Portfolio

Projects

A selection of professional and personal work spanning data engineering, BI, machine learning, and creative software.

Personal · Full-Stack Web App
Live
May 2026 – Present

RareDex — Pokémon TCG Card Scanner

A mobile-first web app that identifies Pokémon TCG cards via camera scan, retrieves live market prices, and exports collections via shareable link or CSV download. Built for collectors and card shop trade-ins.

  • OCR pipeline using Google Cloud Vision + OpenCV to extract collector numbers from card images
  • Live video viewfinder mode with motion detection and debounce confirmation — scans while you sweep cards
  • Batch upload mode processes full card albums sequentially with a progress indicator
  • Google OAuth + magic-link auth (two-track, keyed on email); configurable trade-in percentage calculator; shareable export links and CSV download
  • Play-stamp detection for Prize Pack Series variants with TCGPlayer price lookup
  • Era-spanning regression suite: 25 cards across Black & White → Scarlet & Violet covering every card type (Pokémon, Supporter, Item, Stadium, Special Energy), all passing against the live API
PythonFlaskPostgreSQLGoogle Cloud VisionOpenCVVanilla JS
Worth noting: The OCR targets the collector number rather than the card name — numbers are small, isolated, and uniform, while card names have art interference and stylized fonts.

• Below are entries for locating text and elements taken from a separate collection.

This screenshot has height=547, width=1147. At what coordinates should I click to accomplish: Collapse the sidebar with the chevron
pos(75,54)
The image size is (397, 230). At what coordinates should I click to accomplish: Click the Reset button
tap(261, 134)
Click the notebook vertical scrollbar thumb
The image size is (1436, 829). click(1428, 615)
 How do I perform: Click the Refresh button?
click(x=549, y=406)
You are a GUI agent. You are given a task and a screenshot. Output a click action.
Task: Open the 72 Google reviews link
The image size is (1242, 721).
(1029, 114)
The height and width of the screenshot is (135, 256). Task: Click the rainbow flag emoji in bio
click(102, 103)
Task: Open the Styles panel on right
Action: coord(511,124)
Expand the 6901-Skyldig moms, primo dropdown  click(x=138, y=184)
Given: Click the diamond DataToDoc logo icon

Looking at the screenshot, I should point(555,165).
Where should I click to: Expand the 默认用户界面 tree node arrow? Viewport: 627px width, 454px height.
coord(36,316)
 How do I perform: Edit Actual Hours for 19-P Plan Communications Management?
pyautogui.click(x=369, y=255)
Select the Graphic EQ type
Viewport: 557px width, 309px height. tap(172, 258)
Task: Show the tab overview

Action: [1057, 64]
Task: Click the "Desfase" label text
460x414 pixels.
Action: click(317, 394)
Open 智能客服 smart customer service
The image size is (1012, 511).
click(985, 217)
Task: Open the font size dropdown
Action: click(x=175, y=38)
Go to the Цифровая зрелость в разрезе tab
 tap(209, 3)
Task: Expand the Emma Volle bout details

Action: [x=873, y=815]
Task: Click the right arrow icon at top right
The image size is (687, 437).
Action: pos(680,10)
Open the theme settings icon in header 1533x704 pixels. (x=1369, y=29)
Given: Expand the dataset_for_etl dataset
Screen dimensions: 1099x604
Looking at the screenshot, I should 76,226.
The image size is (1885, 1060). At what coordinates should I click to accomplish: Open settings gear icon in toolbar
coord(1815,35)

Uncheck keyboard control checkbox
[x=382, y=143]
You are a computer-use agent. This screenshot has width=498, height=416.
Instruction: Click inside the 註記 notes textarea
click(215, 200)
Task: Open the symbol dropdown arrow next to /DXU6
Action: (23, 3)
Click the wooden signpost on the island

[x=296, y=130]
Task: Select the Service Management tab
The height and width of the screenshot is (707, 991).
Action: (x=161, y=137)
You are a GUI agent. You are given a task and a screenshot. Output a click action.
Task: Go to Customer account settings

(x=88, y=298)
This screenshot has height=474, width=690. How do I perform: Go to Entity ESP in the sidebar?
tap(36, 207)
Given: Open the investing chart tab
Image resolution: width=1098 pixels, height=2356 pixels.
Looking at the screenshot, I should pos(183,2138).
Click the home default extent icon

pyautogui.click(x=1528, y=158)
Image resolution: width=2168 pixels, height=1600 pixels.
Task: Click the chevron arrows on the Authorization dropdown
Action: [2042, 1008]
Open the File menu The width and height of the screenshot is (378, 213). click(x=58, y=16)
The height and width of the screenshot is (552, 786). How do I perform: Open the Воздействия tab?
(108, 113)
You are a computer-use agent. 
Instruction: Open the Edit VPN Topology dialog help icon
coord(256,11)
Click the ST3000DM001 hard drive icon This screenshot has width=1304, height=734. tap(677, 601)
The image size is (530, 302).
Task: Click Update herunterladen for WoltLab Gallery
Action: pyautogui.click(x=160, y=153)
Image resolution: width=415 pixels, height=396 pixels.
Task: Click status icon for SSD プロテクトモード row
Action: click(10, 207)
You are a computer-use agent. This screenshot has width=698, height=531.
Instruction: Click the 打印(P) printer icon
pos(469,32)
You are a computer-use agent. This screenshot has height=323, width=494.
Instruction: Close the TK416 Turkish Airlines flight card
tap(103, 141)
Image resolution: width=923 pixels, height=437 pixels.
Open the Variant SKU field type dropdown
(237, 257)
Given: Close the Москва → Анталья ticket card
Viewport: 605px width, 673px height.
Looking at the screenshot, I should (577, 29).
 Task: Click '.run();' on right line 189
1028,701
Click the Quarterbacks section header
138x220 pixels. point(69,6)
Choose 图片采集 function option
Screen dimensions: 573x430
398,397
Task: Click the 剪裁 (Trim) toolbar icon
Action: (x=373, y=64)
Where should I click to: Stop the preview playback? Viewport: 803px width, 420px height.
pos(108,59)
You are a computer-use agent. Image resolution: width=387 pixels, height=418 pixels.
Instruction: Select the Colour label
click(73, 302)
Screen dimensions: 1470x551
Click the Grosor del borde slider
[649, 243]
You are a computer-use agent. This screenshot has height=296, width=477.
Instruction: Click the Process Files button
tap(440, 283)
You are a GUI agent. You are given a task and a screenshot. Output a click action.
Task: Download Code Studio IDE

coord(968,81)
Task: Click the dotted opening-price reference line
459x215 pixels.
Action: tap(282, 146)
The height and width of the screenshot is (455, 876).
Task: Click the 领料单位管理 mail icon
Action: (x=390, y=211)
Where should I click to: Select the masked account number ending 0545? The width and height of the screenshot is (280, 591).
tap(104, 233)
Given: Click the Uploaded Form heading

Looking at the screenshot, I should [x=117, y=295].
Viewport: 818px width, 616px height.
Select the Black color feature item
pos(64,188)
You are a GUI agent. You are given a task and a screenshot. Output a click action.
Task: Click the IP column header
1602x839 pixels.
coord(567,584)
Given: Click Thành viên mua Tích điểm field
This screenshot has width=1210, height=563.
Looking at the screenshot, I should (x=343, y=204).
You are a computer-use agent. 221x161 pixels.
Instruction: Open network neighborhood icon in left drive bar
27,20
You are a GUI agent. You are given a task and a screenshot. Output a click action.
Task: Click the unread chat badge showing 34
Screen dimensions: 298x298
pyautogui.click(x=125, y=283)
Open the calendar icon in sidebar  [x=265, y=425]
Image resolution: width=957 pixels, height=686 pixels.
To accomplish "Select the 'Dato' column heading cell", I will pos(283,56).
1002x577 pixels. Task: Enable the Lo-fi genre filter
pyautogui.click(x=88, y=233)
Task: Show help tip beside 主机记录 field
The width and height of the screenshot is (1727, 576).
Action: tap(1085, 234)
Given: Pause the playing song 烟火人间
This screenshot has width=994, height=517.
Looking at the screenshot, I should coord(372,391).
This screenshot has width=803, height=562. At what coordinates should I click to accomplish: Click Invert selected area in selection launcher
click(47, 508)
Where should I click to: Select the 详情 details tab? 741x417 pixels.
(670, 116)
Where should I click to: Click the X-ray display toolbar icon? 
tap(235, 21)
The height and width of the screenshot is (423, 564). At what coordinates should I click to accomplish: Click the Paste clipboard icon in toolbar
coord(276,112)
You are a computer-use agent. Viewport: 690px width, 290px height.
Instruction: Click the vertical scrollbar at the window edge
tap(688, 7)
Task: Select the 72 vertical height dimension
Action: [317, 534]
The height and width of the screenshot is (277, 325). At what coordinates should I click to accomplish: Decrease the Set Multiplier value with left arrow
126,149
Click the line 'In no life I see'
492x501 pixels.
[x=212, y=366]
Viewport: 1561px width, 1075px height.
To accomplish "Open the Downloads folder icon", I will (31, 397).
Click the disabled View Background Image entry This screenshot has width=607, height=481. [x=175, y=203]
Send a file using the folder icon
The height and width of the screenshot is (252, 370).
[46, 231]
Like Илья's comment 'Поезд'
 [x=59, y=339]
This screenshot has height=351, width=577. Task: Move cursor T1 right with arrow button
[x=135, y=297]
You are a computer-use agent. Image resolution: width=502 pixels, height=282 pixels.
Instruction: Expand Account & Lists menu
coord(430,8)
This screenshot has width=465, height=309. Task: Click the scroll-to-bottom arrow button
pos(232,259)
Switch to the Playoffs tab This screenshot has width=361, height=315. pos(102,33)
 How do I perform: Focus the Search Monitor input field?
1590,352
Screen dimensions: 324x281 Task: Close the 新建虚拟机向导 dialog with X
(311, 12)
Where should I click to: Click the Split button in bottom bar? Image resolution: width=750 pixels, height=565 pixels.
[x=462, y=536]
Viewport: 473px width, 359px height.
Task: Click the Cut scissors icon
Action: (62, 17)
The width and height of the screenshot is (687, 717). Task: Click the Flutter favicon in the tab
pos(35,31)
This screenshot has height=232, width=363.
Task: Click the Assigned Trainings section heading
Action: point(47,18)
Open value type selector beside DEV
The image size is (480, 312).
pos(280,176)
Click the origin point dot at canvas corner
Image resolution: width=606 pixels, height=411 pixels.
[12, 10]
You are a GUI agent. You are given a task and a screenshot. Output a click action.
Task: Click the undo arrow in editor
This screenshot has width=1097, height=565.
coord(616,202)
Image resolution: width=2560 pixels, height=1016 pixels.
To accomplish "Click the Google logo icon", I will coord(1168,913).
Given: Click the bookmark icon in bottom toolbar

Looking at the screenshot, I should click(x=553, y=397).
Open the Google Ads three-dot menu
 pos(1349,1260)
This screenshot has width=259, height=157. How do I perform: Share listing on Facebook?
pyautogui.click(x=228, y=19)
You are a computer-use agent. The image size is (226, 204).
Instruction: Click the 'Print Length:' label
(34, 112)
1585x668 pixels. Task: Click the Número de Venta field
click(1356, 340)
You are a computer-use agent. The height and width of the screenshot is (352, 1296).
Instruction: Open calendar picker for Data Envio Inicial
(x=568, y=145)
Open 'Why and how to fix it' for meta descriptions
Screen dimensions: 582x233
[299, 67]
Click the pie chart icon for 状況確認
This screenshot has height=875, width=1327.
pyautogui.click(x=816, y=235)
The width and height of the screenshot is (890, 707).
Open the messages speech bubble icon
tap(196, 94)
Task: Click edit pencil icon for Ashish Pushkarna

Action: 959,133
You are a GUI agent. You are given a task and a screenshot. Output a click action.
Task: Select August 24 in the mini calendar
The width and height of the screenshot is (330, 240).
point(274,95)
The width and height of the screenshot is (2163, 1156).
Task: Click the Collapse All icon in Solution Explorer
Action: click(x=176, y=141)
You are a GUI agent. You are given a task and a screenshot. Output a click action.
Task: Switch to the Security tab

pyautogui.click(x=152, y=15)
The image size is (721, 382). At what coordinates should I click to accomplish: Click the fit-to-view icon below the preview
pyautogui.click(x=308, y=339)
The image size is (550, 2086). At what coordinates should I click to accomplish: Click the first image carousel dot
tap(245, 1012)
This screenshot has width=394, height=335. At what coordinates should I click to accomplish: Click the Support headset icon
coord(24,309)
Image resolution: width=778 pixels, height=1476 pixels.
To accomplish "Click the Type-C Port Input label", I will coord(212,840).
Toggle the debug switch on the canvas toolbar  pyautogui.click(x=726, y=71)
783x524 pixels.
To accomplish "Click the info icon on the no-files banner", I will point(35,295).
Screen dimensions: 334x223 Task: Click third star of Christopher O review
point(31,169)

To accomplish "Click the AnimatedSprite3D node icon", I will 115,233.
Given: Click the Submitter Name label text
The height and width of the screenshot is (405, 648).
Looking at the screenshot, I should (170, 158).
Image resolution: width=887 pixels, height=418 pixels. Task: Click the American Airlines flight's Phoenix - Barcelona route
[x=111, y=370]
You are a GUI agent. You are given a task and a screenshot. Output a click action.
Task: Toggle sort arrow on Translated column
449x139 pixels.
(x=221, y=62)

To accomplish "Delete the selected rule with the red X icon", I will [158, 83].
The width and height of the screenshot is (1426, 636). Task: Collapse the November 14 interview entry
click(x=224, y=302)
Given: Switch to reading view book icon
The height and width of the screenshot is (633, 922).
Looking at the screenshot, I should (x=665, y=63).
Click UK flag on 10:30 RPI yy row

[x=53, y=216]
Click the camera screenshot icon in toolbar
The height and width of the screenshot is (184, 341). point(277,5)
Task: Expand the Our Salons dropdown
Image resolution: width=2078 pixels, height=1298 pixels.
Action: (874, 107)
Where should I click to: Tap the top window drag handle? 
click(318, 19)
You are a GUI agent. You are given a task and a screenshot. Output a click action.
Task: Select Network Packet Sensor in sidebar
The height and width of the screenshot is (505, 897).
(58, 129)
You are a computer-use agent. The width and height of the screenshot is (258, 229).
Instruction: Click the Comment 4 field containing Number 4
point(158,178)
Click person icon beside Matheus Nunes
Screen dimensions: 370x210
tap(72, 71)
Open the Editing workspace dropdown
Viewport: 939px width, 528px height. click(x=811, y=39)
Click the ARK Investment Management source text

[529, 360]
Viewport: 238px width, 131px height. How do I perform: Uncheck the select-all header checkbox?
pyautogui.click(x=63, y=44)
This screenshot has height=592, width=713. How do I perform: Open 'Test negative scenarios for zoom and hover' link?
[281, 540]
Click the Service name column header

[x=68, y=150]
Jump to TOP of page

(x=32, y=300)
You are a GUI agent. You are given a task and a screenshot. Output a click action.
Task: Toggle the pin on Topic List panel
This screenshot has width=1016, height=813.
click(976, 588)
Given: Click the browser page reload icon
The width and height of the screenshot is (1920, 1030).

That one decision made the pipeline dramatically more reliable, and means the app works on any card regardless of language.
Open App →
Personal · Data Eng
Live
May 2026 – Present

Indigo Circuit — Competitive PTCG Intelligence Platform

A competitive Pokémon TCG analytics platform that ingests major tournament results, runs them through a dbt + Snowflake pipeline, and surfaces live rankings, meta breakdowns, and player profiles via a Flask dashboard.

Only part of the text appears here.